スーナク氏はまた、今回の人事で主要な支援者を呼び戻して重要職に就けた。ドミニク・ラーブ副首相、スティーヴ・バークリー保健相、オリヴァー・ダウデン・ランカスター公領担当相といった面々だ。彼らは7月の党首選でスーナク氏を支えた中心人物で、その忠誠心が内閣への返り咲きにつながった。
閣僚経験者のサー・デイヴィッド・リディントンは、ダウデン氏の閣僚復帰について、「現政権の中で、政府の仕組みに加え、スローガンや紙の上の計画をいかに現実的な成果に結びつけるかについて、これほど理解している人はいない」と歓迎した。
議員の福利厚生や党議拘束をつかさどる下院院内幹事長にはサイモン・ハート氏が選ばれた。ハート氏はウェールズ担当相として閣僚経験があるほか、ブレグジット(イギリスの欧州連合離脱)をめぐって、派閥を超えた協力体制を築こうと腐心していた。さらに、院内幹事長経験者のギャヴィン・ウィリアムソン議員や、党首選を取り仕切るなど党内での影響力の強い「1922年委員会」のサー・グレアム・ブレイディー委員長とも近しい間柄だ。
ジョンソン政権下で2カ月間、財務相を務めたナディム・ザハウィ氏は、閣僚から閣外相兼党幹事長にわずかに降格となった。恐らく、この夏に支持候補を次々と乗り換えたからかもしれない。

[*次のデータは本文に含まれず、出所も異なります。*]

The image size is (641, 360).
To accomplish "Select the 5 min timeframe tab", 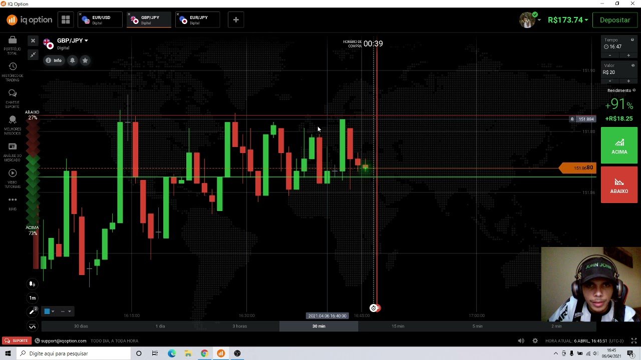I will (477, 326).
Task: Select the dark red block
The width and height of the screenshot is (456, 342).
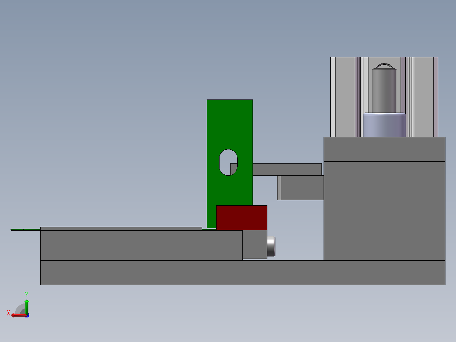Action: point(242,218)
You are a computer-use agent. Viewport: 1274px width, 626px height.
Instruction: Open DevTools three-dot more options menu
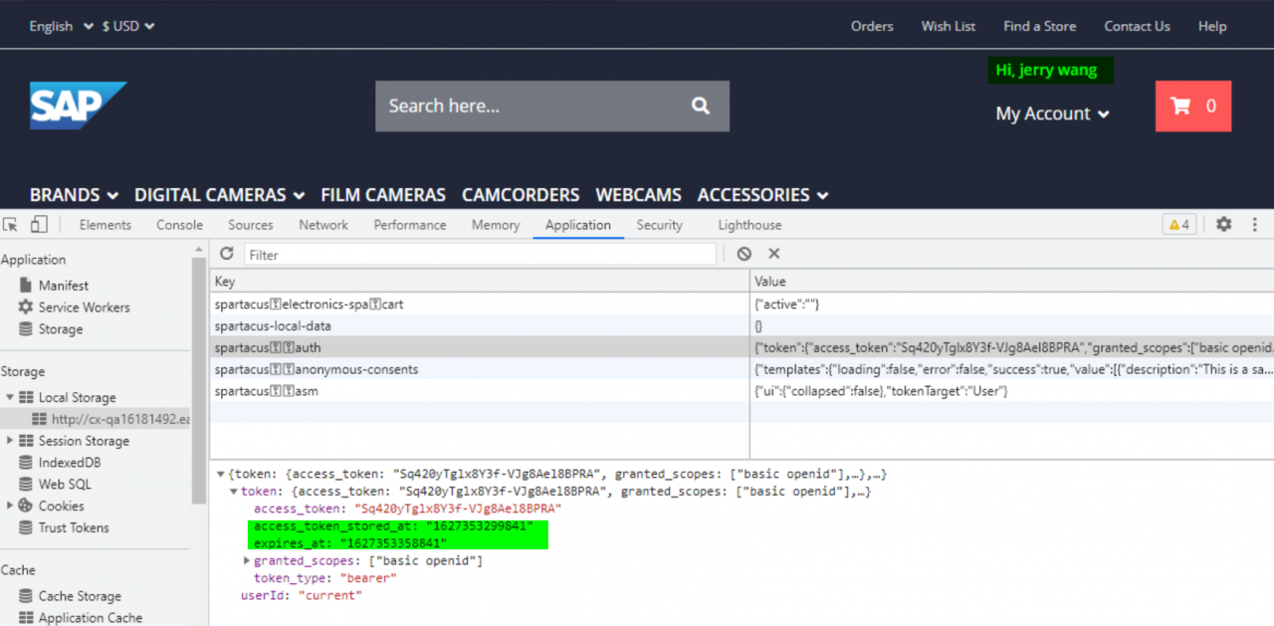click(x=1254, y=225)
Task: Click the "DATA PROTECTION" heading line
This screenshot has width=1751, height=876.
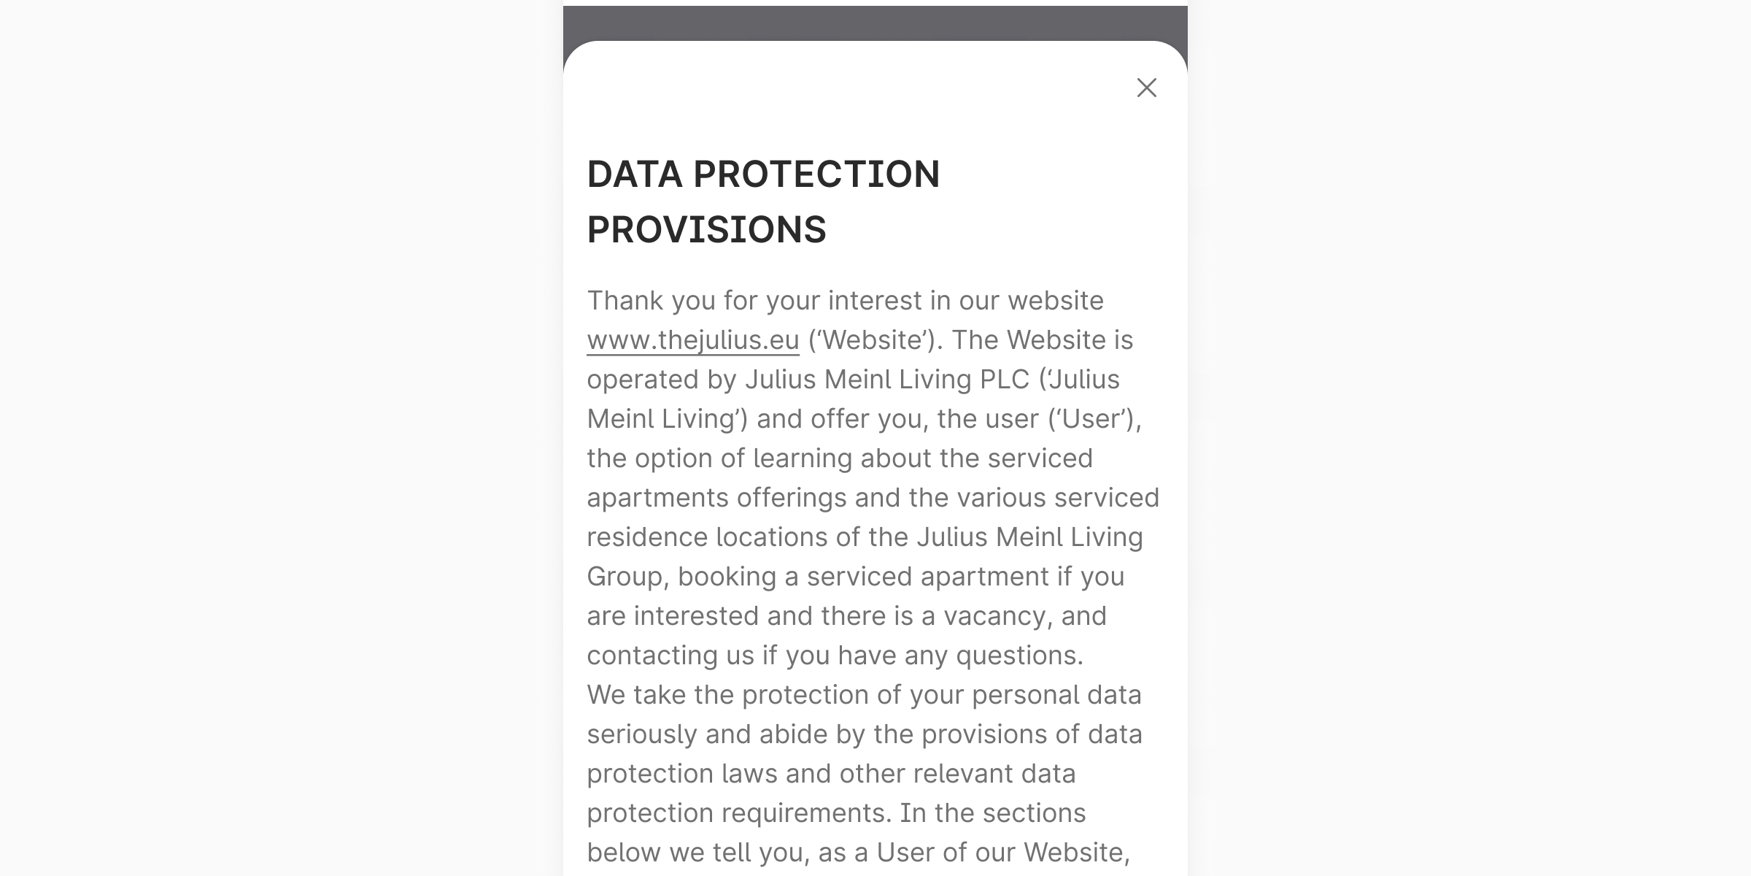Action: [763, 174]
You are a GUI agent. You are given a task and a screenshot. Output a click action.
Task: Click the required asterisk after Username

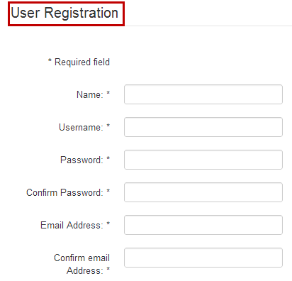(108, 126)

それでもザハウィ氏には、来年の地方選挙で厳しい仕事が待っている。支持率が過去最低を更新し続けている保守党が選挙で一転して好結果を出せられるか、その責任の一端を担うことになる。
一部のトラス氏支持者は任命されず
スーナク氏は、ジョンソン氏とトラス氏を支持していた一部のベテランを内閣に招き入れた一方で、何人かの閣僚経験者には出口を指し示した。

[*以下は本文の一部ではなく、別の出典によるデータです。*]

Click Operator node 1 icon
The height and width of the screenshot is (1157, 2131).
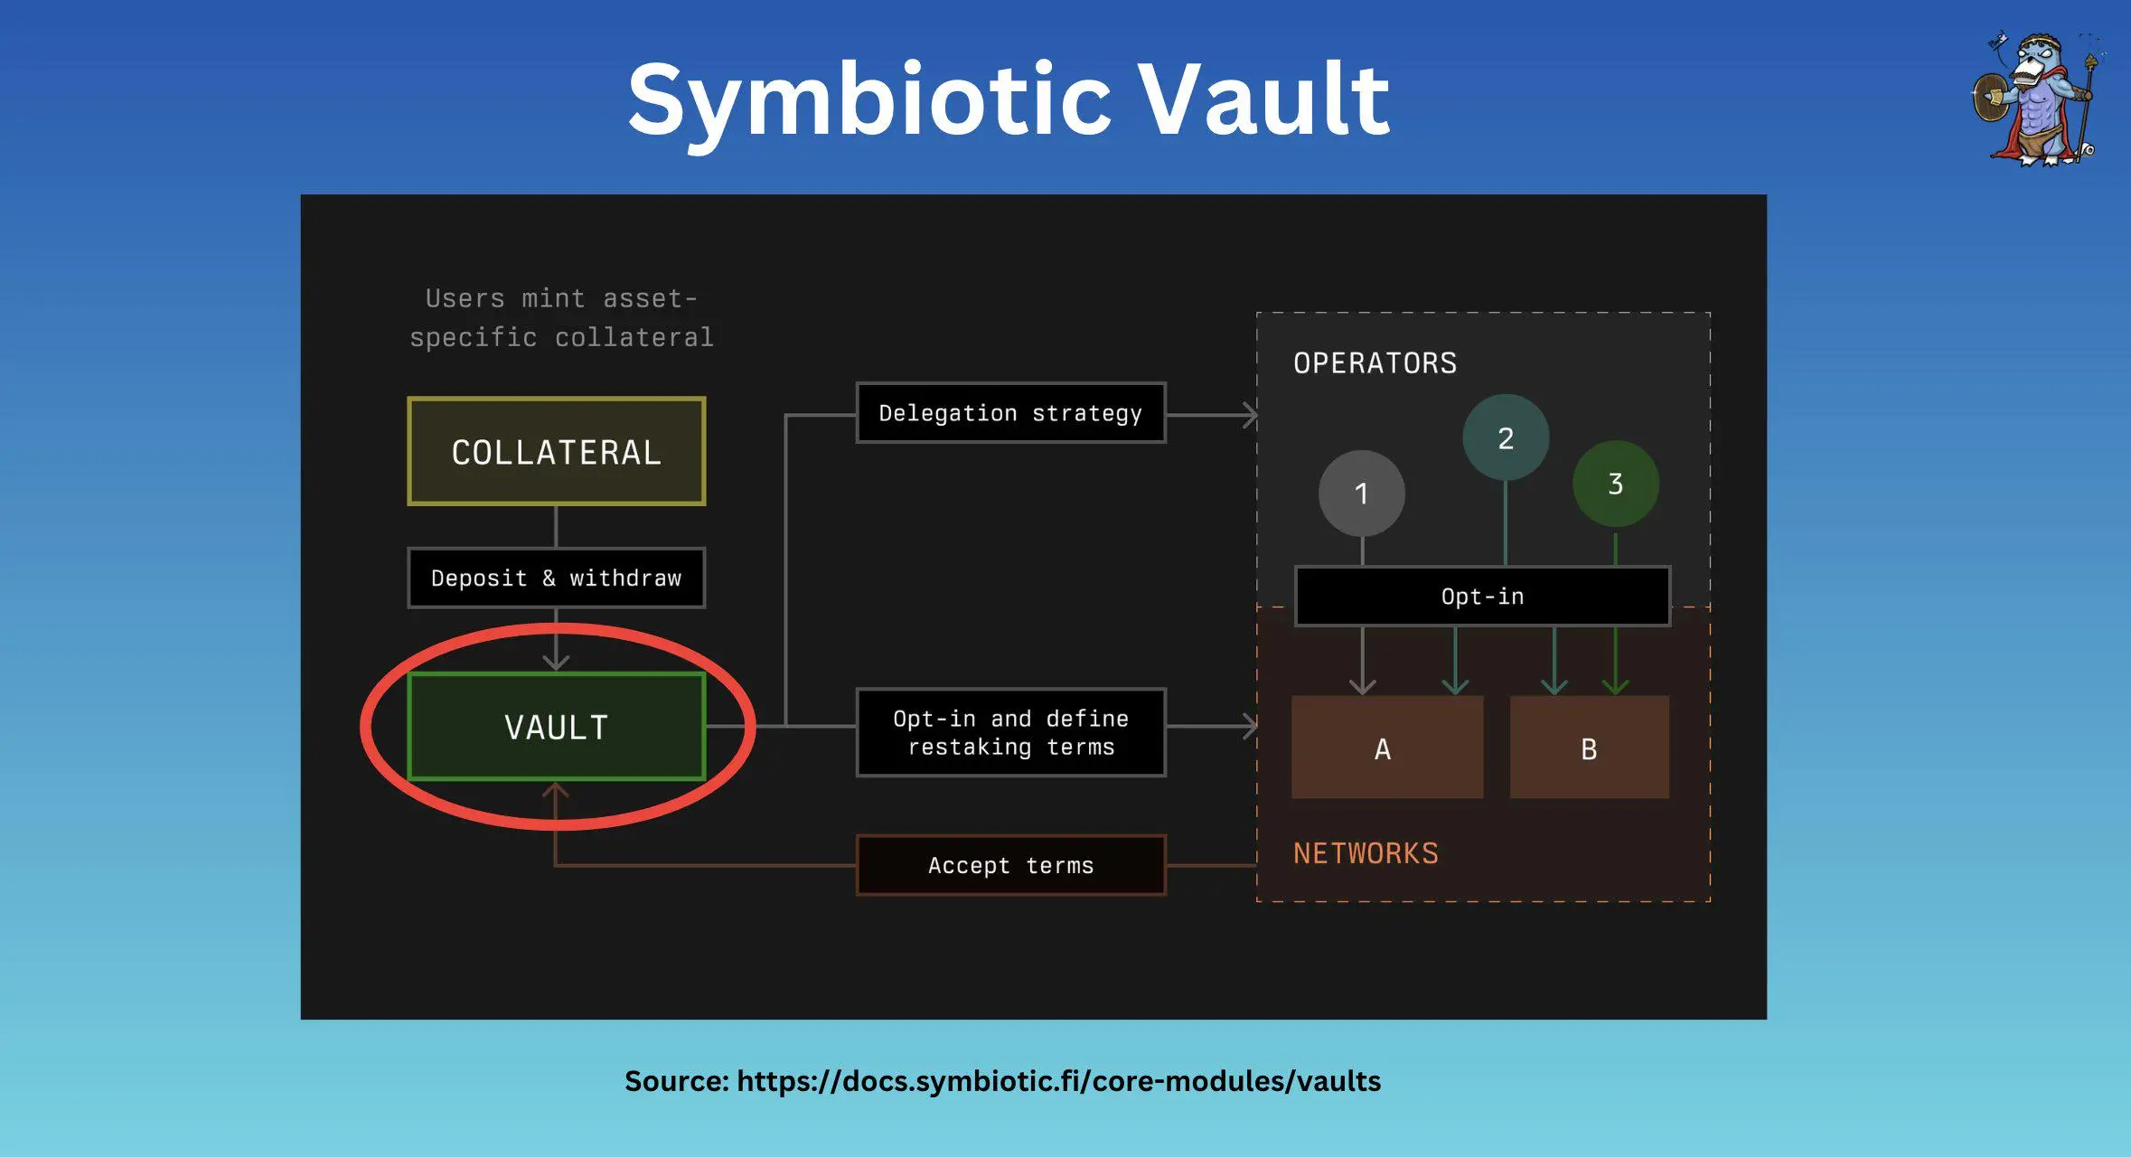[x=1362, y=493]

ジョンソン氏と近しいジェイク・ベリー元幹事長や、トラス氏の政策を強く支持していたサイモン・クラーク前レベリングアップ担当相などだ。
ジェイコブ・リース=モグ議員もビジネス相から退いた。リース=モグ氏は数日前、保守党は「ボリス(・ジョンソン)を選ぶか、さもなければ破滅する」と発言し、スーナク氏を公に批判していた。スーナク陣営は誰もリース=モグ氏を惜しまないだろう。
ビジネス相にはグラント・シャップス氏が、レベリングアップ(地域活性化)担当相にはマイケル・ゴーヴ氏が返り咲いた。
シャップス氏とゴーヴ氏は、トラス氏の高所得者の最高税率を引き下げる計画に反対する議員を組織した中心人物であり、保守党大会でもトラス氏を苦しめ、政策のUターンにつながった。
今回の組閣から見えるものは?
スーナク内閣は、保守党内の左派、中道派、右派のベテランを集めた党内連立政権といった様相になった。
その(巨大な)目的は、党を団結させることにある。保守党はここ数年、ブレグジットからジョンソン氏、減税政策、移民政策、ガス採掘のフラッキング(水圧破砕法)に至るまで、政治家個人の人となりや政策をめぐって衝突を繰り返してきた。
この内閣が試されるのは、新首相が新しい政策を試み、経済に関してこれまで遠回しに言われてきた「難しい決断」を下す時だろう。こうした決断には、支出減や増税が含まれるかもしれない。
一方で、閣僚が幅広い層の人物で構成されていることが、議員らの不満を押しとどめるのに十分なのかどうかは、これから明らかになる。